* Activity
When you reproduce these records, keep every word exactly and drop the images.

* Task input
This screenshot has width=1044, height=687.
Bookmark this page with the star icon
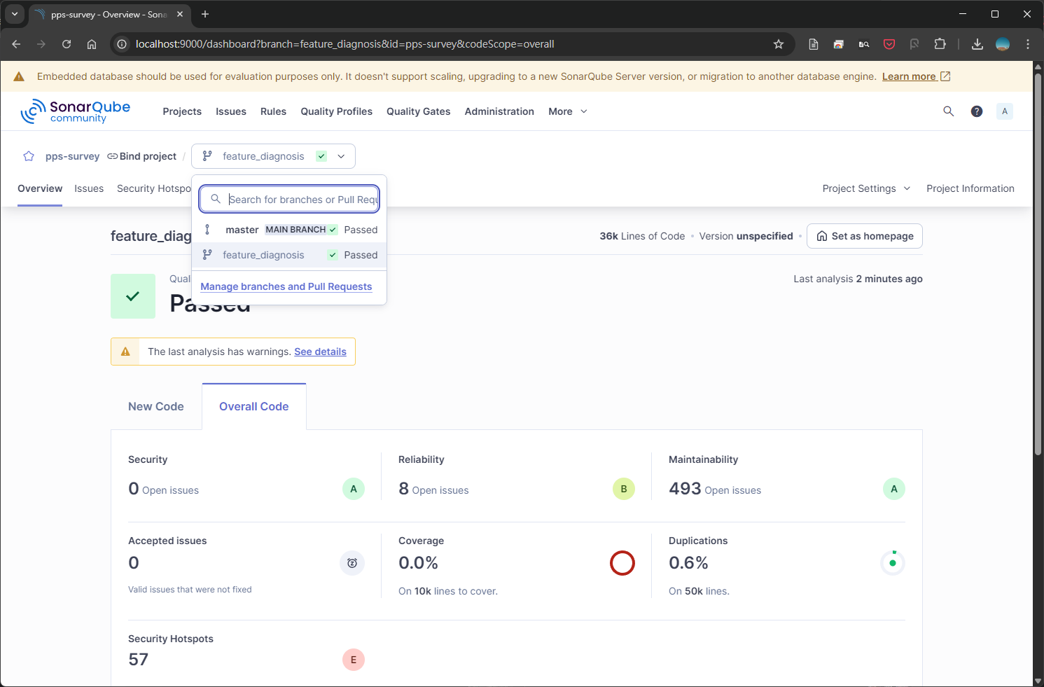[778, 44]
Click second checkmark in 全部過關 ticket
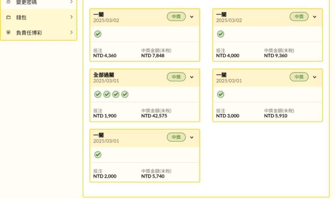 click(107, 94)
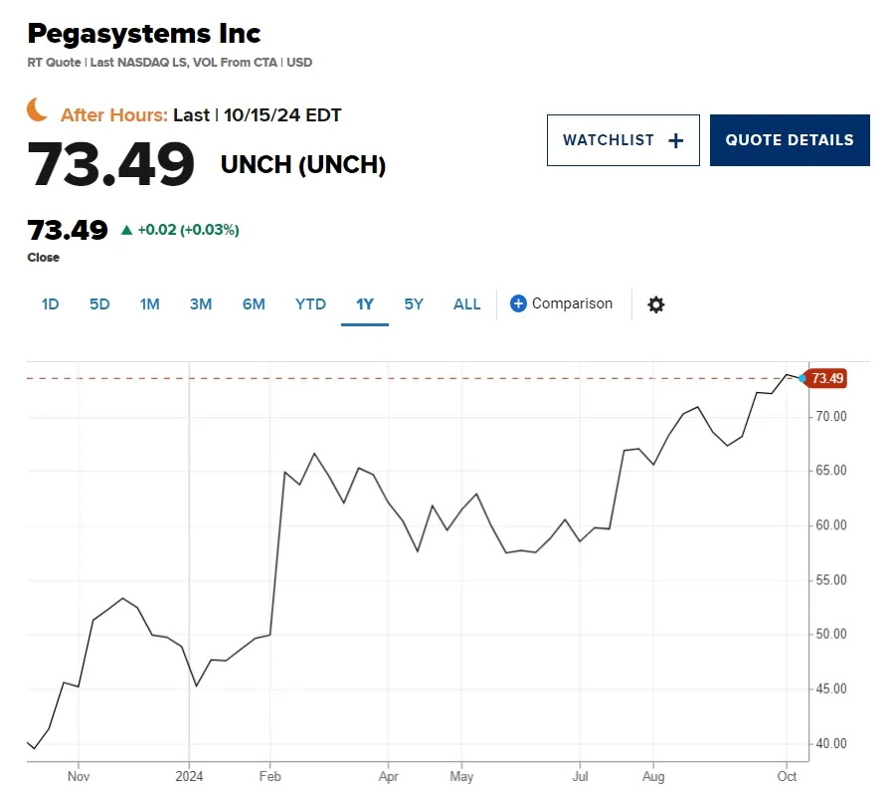Click the green up-arrow change indicator
This screenshot has width=894, height=790.
(126, 230)
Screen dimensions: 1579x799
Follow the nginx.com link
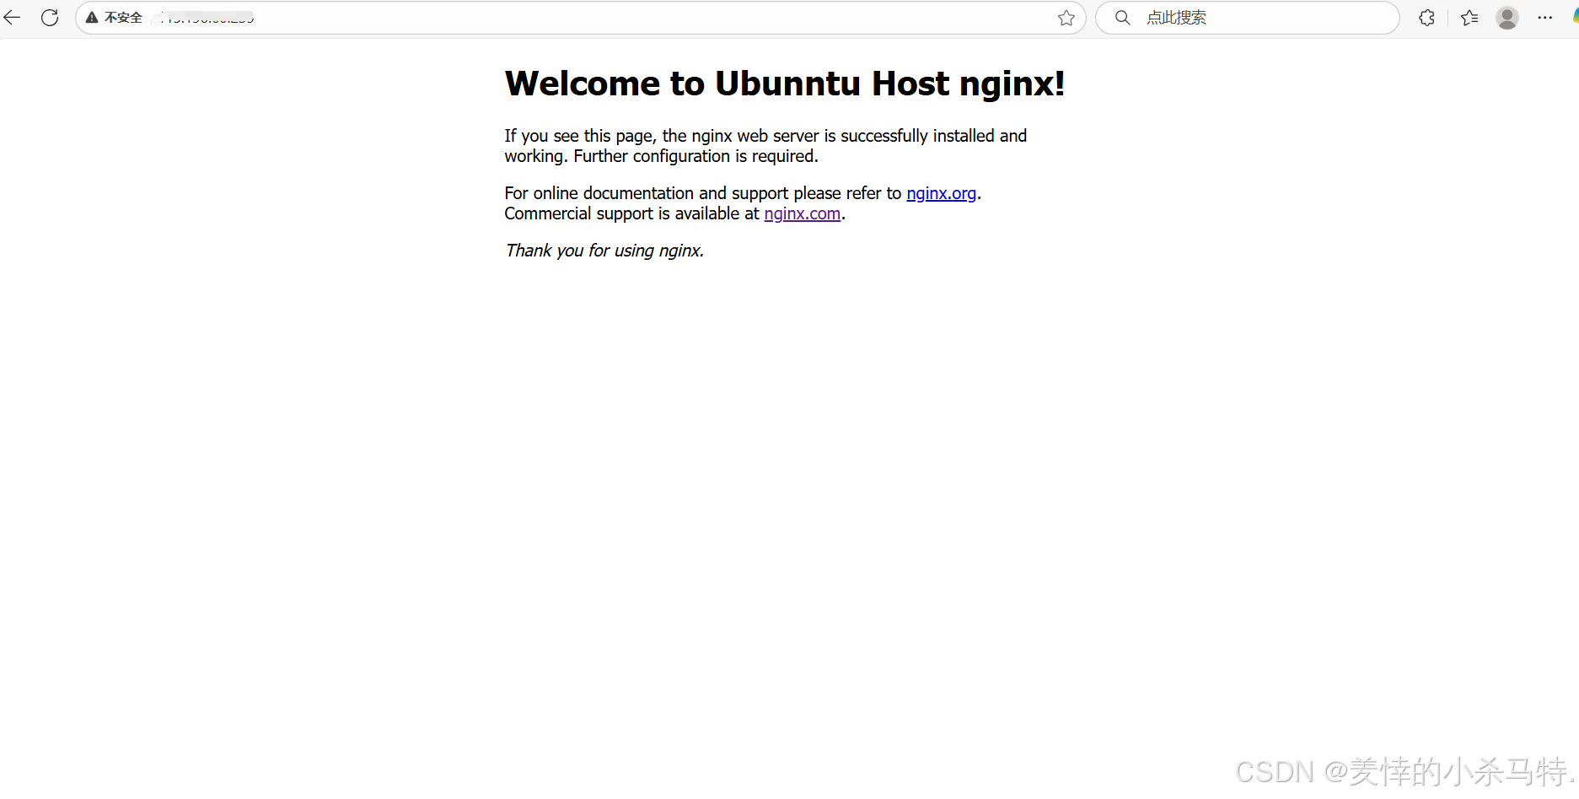[802, 213]
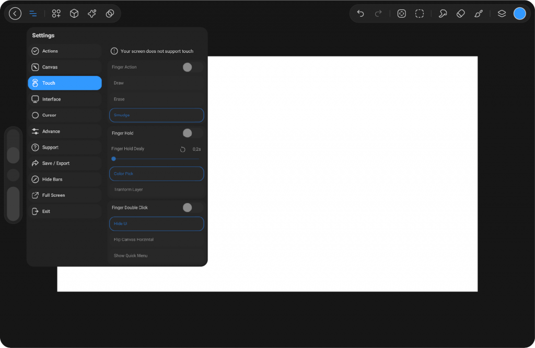This screenshot has width=535, height=348.
Task: Select Show Quick Menu option
Action: (156, 256)
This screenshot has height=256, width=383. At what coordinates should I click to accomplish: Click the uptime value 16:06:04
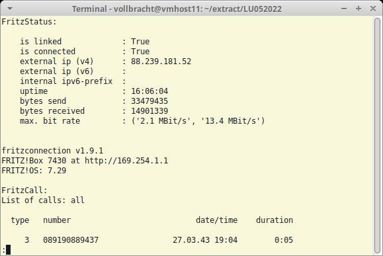click(149, 91)
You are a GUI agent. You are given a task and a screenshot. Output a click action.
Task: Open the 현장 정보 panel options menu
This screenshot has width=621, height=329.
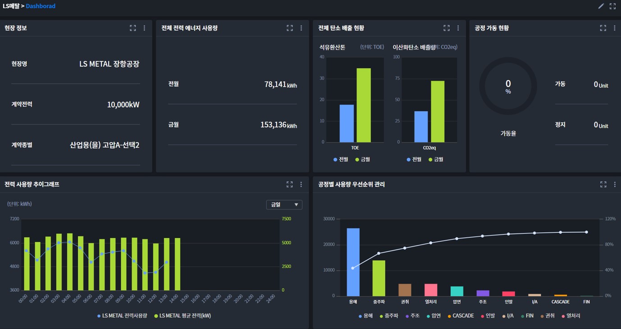click(x=144, y=28)
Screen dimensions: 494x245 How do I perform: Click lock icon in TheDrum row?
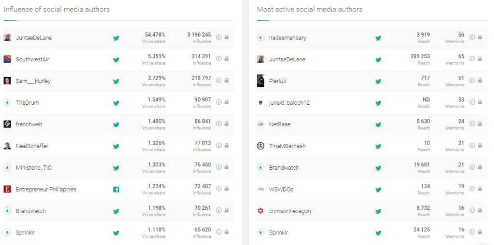click(x=226, y=102)
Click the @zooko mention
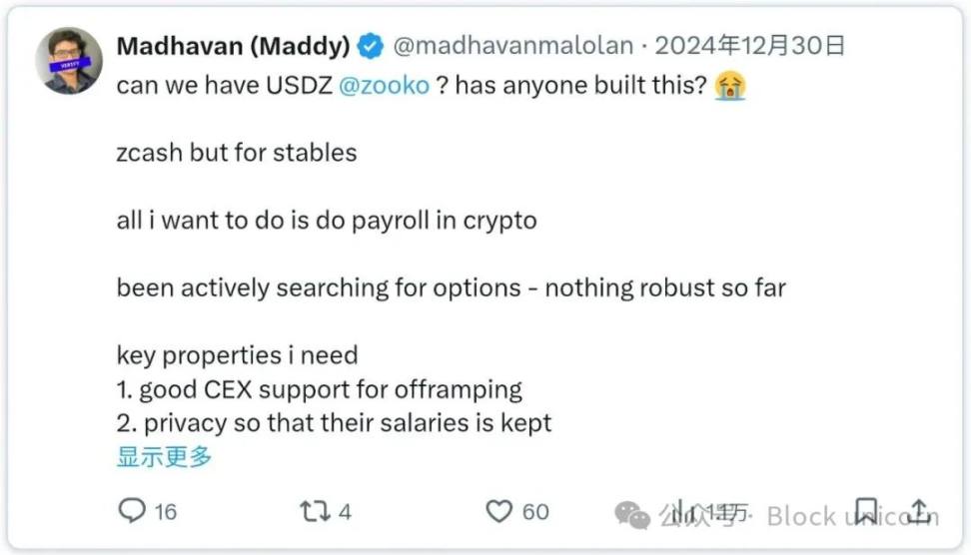The width and height of the screenshot is (971, 555). point(385,85)
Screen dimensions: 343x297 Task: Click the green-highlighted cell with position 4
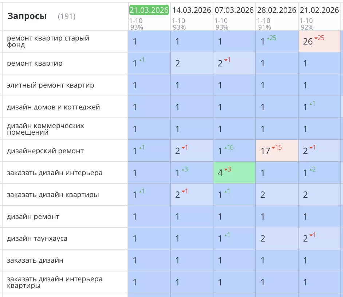coord(234,173)
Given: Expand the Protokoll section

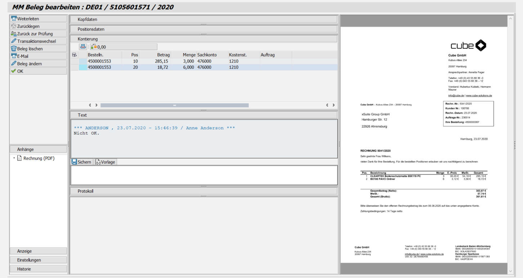Looking at the screenshot, I should [x=203, y=191].
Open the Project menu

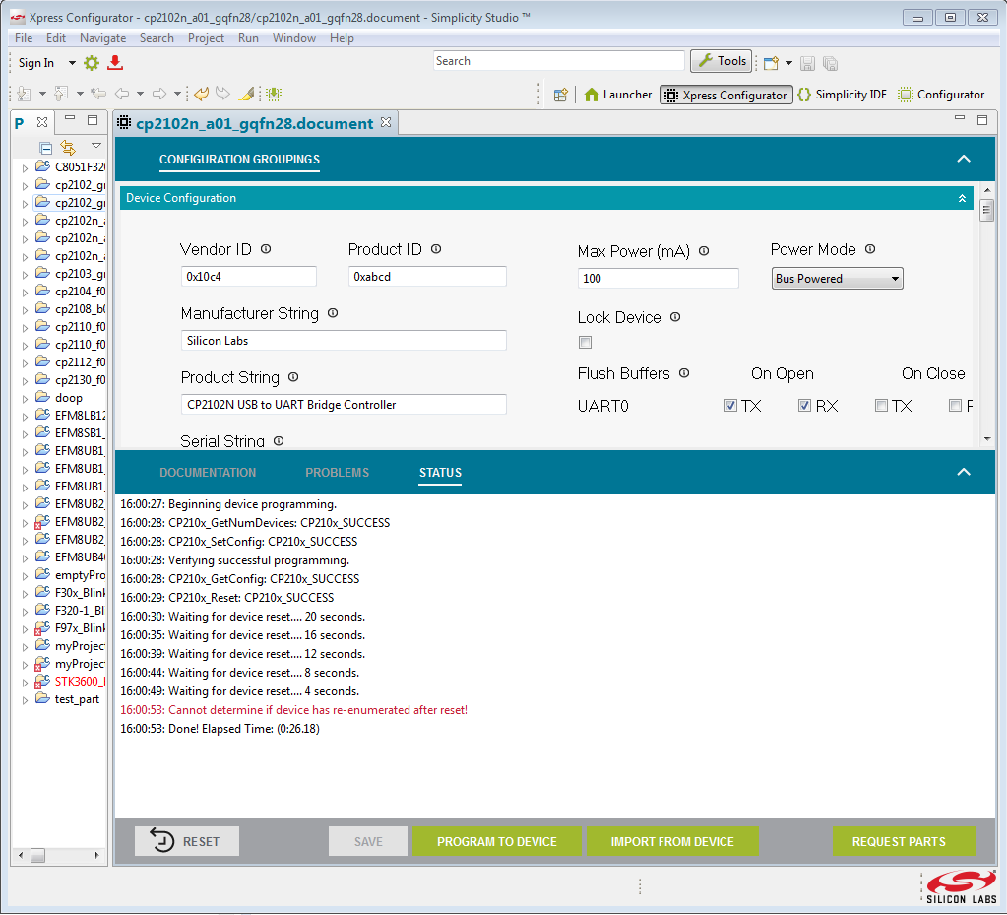coord(205,38)
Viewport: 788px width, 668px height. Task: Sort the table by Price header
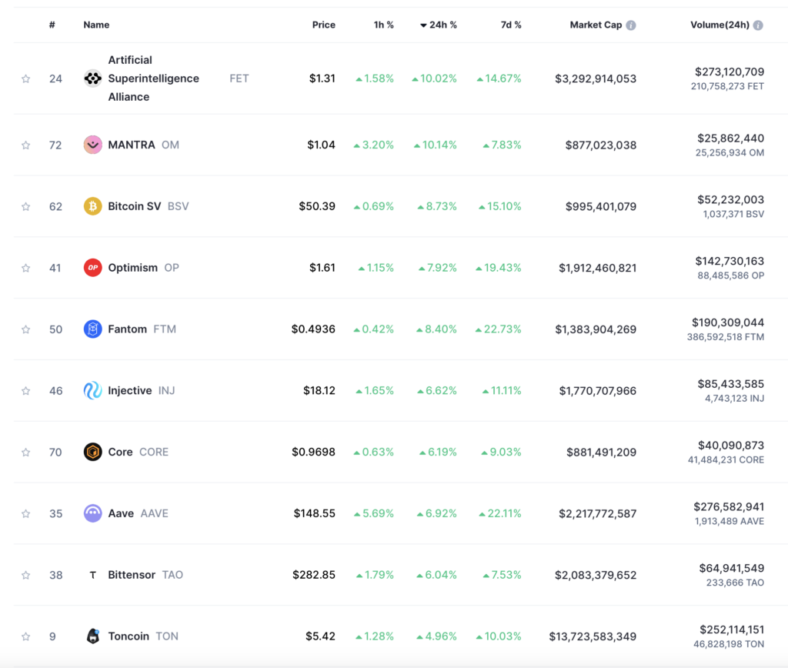pyautogui.click(x=324, y=24)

* Response
This screenshot has width=1044, height=687.
Bookmark this page with the star icon
[778, 44]
Click second checkmark in 全部過關 ticket
 click(107, 94)
Click the green up-arrow change indicator
This screenshot has width=894, height=790.
(126, 230)
Screen dimensions: 1579x799
Follow the nginx.com link
[802, 213]
This screenshot has width=535, height=348.
Task: Select Show Quick Menu option
Action: (156, 256)
This screenshot has height=256, width=383. At what coordinates should I click to accomplish: Click the uptime value 16:06:04
click(149, 91)
You are a GUI agent. You are given a task and a screenshot. Output a click action.
Task: Open the 현장 정보 panel options menu
This screenshot has width=621, height=329.
click(x=144, y=28)
Screen dimensions: 494x245 How do I perform: Click lock icon in TheDrum row?
click(x=226, y=102)
Click the @zooko mention
The width and height of the screenshot is (971, 555). point(385,85)
Screen dimensions: 343x297 Task: Click the green-highlighted cell with position 4
coord(234,173)
Given: Expand the Protokoll section

Looking at the screenshot, I should [x=203, y=191].
Open the Project menu

coord(205,38)
Viewport: 788px width, 668px height. Task: Sort the table by Price header
pyautogui.click(x=324, y=24)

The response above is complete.